The Chef’s Garden has been delivering specialty products with optimum shelf life, quality, flavor and nutrition direct from the farm to the world's most discriminating chefs for nearly 30 years. Under the guidance of Bob Jones, Sr., Lee Jones, and Bob Jones, Jr., The Chef's Garden employs traditional farming methods combined with innovative technology to stay on the leading edge of the produce business.
Even though the farm was built on a foundation of traditional farming methods that have served our grandfathers well for decades, we are also focused on perpetually innovating and developing new products that help us remain the leading grower of artisanal produce in the nation and serves to foster a deep and abiding relationship of respect and collaboration with chefs that we have worked with throughout the world.
Our pioneering food safety programs include diligent testing for foodborne illnesses that begins with the seed and continues right up to the time our fresh vegetables, microgreens, herbs, edible flowers and more are packaged and shipped to our customers, as well as a bar-code system that tracks each and every product from seed to shipment. Our efforts ensure our customers that they are serving their guests food that is safe, healthy, and packed with flavor.

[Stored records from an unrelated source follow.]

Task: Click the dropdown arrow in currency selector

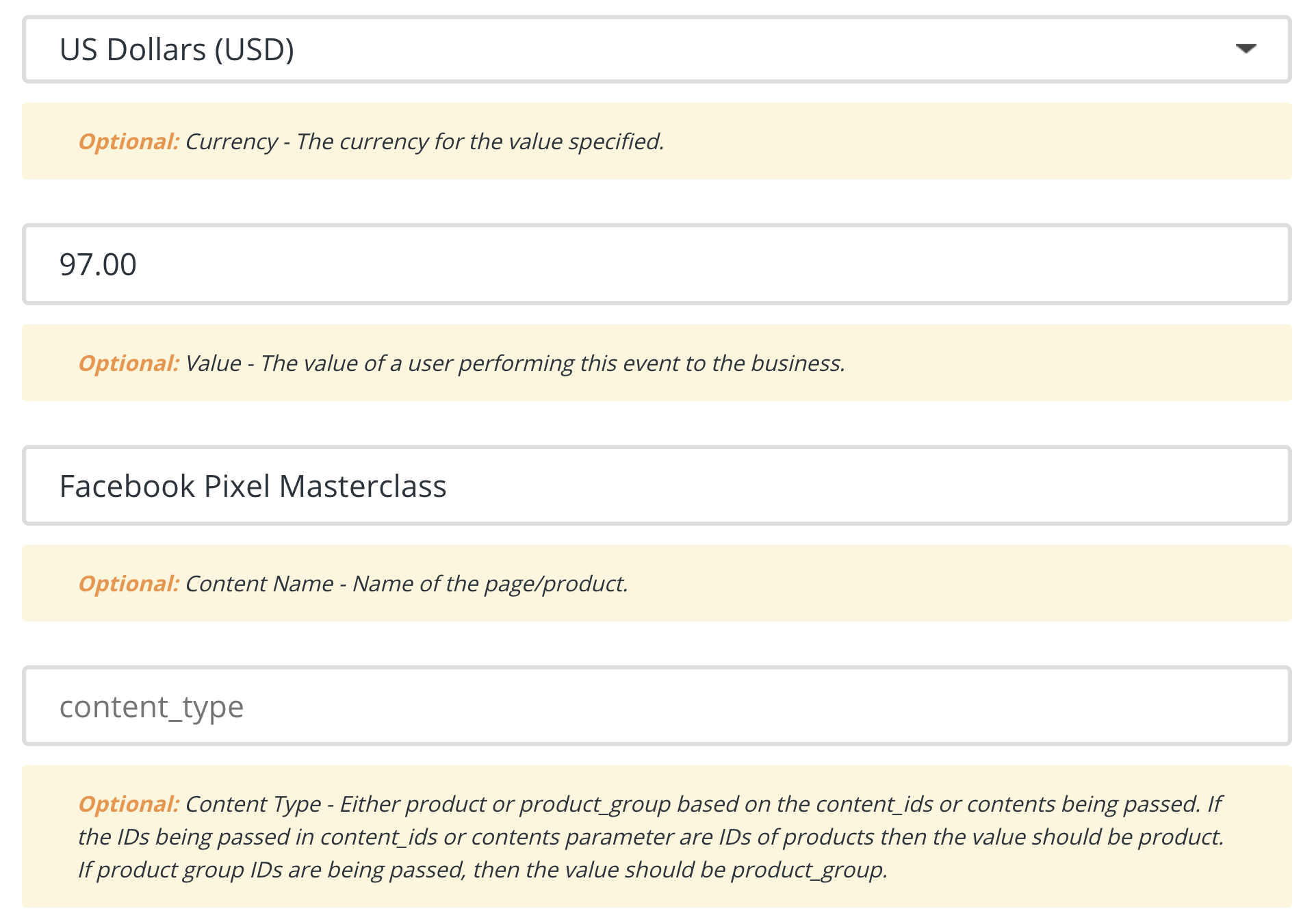Action: (x=1246, y=49)
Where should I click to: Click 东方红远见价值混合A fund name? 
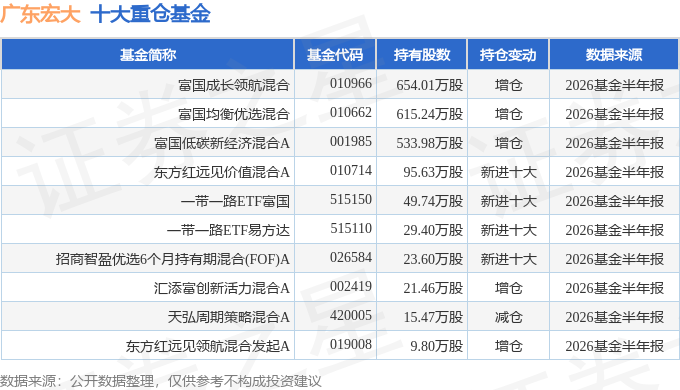point(222,172)
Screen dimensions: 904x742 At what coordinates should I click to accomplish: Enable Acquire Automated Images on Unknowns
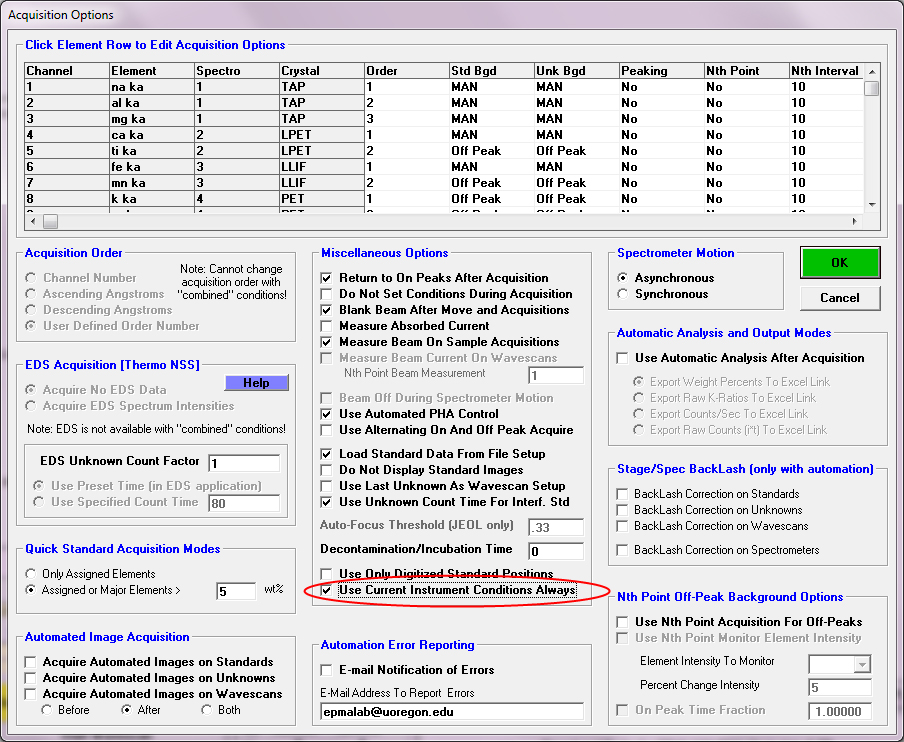point(33,678)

Everything that we do on the farm is integrally linked to the conversations we have been honored to enjoy with chefs for over thirty years. Our success is born from the like-minded work and sustainable farming philosophies that we share with our customers and is derived from a steadfast will to not only survive, but thrive, in agriculture. This abiding commitment to deliver the highest quality, most nutritionally dense and flavorful fresh vegetables, microgreens, herbs, edible flowers and more direct from Earth to Table® and our willingness to listen carefully to a chef’s needs is what motivates and enriches our work and inspires us each and every day.